**PROBLEM TO SOLVE:** Copy every one of the following records word for word, keeping each line unchanged.

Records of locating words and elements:
________________________

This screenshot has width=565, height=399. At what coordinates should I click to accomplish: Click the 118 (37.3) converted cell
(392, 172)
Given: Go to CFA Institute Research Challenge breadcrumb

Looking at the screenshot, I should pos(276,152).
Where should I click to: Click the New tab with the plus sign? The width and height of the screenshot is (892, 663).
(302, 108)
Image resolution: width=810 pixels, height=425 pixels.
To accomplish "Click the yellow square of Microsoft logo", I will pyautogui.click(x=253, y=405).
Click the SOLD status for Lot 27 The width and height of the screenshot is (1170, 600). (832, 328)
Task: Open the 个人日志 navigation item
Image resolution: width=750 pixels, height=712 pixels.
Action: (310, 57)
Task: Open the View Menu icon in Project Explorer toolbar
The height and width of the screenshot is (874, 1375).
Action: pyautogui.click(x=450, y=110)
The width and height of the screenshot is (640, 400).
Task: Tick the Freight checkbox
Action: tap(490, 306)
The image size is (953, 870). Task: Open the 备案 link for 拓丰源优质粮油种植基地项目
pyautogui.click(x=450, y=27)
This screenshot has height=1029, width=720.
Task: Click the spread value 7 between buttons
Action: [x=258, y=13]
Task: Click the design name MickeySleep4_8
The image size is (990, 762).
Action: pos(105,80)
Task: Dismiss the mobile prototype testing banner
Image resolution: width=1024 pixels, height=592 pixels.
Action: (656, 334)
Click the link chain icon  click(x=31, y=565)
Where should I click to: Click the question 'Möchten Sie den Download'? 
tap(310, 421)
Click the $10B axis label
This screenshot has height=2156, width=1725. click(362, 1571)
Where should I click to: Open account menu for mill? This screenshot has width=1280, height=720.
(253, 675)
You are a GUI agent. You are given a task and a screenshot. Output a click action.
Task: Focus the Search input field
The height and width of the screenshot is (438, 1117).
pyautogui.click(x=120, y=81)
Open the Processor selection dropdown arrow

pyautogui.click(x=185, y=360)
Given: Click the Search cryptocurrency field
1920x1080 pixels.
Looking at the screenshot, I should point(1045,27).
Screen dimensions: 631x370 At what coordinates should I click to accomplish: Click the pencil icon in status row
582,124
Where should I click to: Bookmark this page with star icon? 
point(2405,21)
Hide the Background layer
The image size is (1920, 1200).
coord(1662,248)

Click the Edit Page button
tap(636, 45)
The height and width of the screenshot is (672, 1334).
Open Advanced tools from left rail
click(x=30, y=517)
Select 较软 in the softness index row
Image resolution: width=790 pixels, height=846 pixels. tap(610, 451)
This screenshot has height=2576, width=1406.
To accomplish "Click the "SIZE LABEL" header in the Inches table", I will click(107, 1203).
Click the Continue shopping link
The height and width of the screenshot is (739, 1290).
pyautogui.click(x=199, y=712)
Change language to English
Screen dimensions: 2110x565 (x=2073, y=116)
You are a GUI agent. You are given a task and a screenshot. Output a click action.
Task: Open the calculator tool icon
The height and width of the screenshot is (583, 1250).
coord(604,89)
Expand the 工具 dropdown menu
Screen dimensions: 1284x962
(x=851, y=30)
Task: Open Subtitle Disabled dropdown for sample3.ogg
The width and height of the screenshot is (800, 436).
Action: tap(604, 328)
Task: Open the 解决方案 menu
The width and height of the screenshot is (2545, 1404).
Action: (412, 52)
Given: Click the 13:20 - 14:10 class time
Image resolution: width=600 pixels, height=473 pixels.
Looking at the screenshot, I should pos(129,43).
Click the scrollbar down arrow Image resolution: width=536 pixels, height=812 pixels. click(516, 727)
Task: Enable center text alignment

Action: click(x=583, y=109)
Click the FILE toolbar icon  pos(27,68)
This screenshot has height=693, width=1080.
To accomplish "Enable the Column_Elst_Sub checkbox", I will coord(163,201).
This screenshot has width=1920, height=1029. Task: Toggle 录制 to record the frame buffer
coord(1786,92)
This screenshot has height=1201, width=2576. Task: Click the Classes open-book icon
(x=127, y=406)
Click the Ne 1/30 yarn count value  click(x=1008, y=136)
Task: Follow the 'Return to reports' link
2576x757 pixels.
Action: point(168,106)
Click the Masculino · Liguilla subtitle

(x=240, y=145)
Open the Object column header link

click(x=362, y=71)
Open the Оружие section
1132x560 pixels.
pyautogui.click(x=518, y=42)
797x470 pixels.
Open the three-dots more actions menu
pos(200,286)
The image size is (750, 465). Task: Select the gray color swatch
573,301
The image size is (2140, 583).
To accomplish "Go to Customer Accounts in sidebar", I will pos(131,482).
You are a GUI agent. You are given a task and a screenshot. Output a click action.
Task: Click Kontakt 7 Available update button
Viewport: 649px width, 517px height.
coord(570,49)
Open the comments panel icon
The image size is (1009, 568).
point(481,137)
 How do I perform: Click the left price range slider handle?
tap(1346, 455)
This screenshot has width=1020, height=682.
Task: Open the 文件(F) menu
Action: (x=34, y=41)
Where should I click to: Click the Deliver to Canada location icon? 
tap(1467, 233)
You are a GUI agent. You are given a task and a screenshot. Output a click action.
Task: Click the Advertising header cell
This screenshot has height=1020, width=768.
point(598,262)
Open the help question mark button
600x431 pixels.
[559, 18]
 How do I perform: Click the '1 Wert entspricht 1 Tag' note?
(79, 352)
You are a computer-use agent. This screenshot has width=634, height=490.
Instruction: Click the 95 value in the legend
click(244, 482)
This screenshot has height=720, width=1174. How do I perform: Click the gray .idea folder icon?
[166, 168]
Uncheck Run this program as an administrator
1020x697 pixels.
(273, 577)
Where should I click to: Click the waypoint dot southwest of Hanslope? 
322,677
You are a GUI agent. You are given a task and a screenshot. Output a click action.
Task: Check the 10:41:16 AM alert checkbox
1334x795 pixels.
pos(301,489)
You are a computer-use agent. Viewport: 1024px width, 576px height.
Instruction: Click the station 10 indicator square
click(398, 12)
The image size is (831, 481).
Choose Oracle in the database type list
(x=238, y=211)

________________________

**OUTPUT FOR THIS TASK:**
This screenshot has width=565, height=399. At what coordinates should I click to accomplish: Click the 118 (37.3) converted cell
(392, 172)
Given: Go to CFA Institute Research Challenge breadcrumb

Looking at the screenshot, I should pos(276,152).
Where should I click to: Click the New tab with the plus sign? The width and height of the screenshot is (892, 663).
(302, 108)
Image resolution: width=810 pixels, height=425 pixels.
To accomplish "Click the yellow square of Microsoft logo", I will pyautogui.click(x=253, y=405).
Click the SOLD status for Lot 27 The width and height of the screenshot is (1170, 600). (832, 328)
Task: Open the 个人日志 navigation item
Image resolution: width=750 pixels, height=712 pixels.
Action: (310, 57)
Task: Open the View Menu icon in Project Explorer toolbar
The height and width of the screenshot is (874, 1375).
Action: pyautogui.click(x=450, y=110)
The width and height of the screenshot is (640, 400).
Task: Tick the Freight checkbox
Action: tap(490, 306)
The image size is (953, 870). Task: Open the 备案 link for 拓丰源优质粮油种植基地项目
pyautogui.click(x=450, y=27)
This screenshot has height=1029, width=720.
Task: Click the spread value 7 between buttons
Action: [x=258, y=13]
Task: Click the design name MickeySleep4_8
The image size is (990, 762).
Action: pos(105,80)
Task: Dismiss the mobile prototype testing banner
Image resolution: width=1024 pixels, height=592 pixels.
Action: (656, 334)
Click the link chain icon  click(x=31, y=565)
Where should I click to: Click the question 'Möchten Sie den Download'? 
tap(310, 421)
Click the $10B axis label
This screenshot has height=2156, width=1725. click(362, 1571)
Where should I click to: Open account menu for mill? This screenshot has width=1280, height=720.
(253, 675)
You are a GUI agent. You are given a task and a screenshot. Output a click action.
Task: Focus the Search input field
The height and width of the screenshot is (438, 1117).
pyautogui.click(x=120, y=81)
Open the Processor selection dropdown arrow

pyautogui.click(x=185, y=360)
Given: Click the Search cryptocurrency field
1920x1080 pixels.
Looking at the screenshot, I should point(1045,27).
Screen dimensions: 631x370 At what coordinates should I click to accomplish: Click the pencil icon in status row
582,124
Where should I click to: Bookmark this page with star icon? 
point(2405,21)
Hide the Background layer
The image size is (1920, 1200).
coord(1662,248)

Click the Edit Page button
tap(636, 45)
The height and width of the screenshot is (672, 1334).
Open Advanced tools from left rail
click(x=30, y=517)
Select 较软 in the softness index row
Image resolution: width=790 pixels, height=846 pixels. tap(610, 451)
This screenshot has height=2576, width=1406.
To accomplish "Click the "SIZE LABEL" header in the Inches table", I will click(107, 1203).
Click the Continue shopping link
The height and width of the screenshot is (739, 1290).
pyautogui.click(x=199, y=712)
Change language to English
Screen dimensions: 2110x565 (x=2073, y=116)
You are a GUI agent. You are given a task and a screenshot. Output a click action.
Task: Open the calculator tool icon
The height and width of the screenshot is (583, 1250).
coord(604,89)
Expand the 工具 dropdown menu
Screen dimensions: 1284x962
(x=851, y=30)
Task: Open Subtitle Disabled dropdown for sample3.ogg
The width and height of the screenshot is (800, 436).
Action: tap(604, 328)
Task: Open the 解决方案 menu
The width and height of the screenshot is (2545, 1404).
Action: (412, 52)
Given: Click the 13:20 - 14:10 class time
Image resolution: width=600 pixels, height=473 pixels.
Looking at the screenshot, I should pos(129,43).
Click the scrollbar down arrow Image resolution: width=536 pixels, height=812 pixels. click(516, 727)
Task: Enable center text alignment

Action: click(x=583, y=109)
Click the FILE toolbar icon  pos(27,68)
This screenshot has height=693, width=1080.
To accomplish "Enable the Column_Elst_Sub checkbox", I will coord(163,201).
This screenshot has width=1920, height=1029. Task: Toggle 录制 to record the frame buffer
coord(1786,92)
This screenshot has height=1201, width=2576. Task: Click the Classes open-book icon
(x=127, y=406)
Click the Ne 1/30 yarn count value  click(x=1008, y=136)
Task: Follow the 'Return to reports' link
2576x757 pixels.
Action: point(168,106)
Click the Masculino · Liguilla subtitle

(x=240, y=145)
Open the Object column header link

click(x=362, y=71)
Open the Оружие section
1132x560 pixels.
pyautogui.click(x=518, y=42)
797x470 pixels.
Open the three-dots more actions menu
pos(200,286)
The image size is (750, 465). Task: Select the gray color swatch
573,301
The image size is (2140, 583).
To accomplish "Go to Customer Accounts in sidebar", I will pos(131,482).
You are a GUI agent. You are given a task and a screenshot. Output a click action.
Task: Click Kontakt 7 Available update button
Viewport: 649px width, 517px height.
coord(570,49)
Open the comments panel icon
The image size is (1009, 568).
point(481,137)
 How do I perform: Click the left price range slider handle?
tap(1346, 455)
This screenshot has width=1020, height=682.
Task: Open the 文件(F) menu
Action: (x=34, y=41)
Where should I click to: Click the Deliver to Canada location icon? 
tap(1467, 233)
You are a GUI agent. You are given a task and a screenshot. Output a click action.
Task: Click the Advertising header cell
This screenshot has height=1020, width=768.
point(598,262)
Open the help question mark button
600x431 pixels.
[559, 18]
 How do I perform: Click the '1 Wert entspricht 1 Tag' note?
(79, 352)
You are a computer-use agent. This screenshot has width=634, height=490.
Instruction: Click the 95 value in the legend
click(244, 482)
This screenshot has height=720, width=1174. How do I perform: Click the gray .idea folder icon?
[166, 168]
Uncheck Run this program as an administrator
1020x697 pixels.
(273, 577)
Where should I click to: Click the waypoint dot southwest of Hanslope? 
322,677
You are a GUI agent. You are given a task and a screenshot. Output a click action.
Task: Check the 10:41:16 AM alert checkbox
1334x795 pixels.
pos(301,489)
You are a computer-use agent. Viewport: 1024px width, 576px height.
Instruction: Click the station 10 indicator square
click(398, 12)
The image size is (831, 481).
Choose Oracle in the database type list
(x=238, y=211)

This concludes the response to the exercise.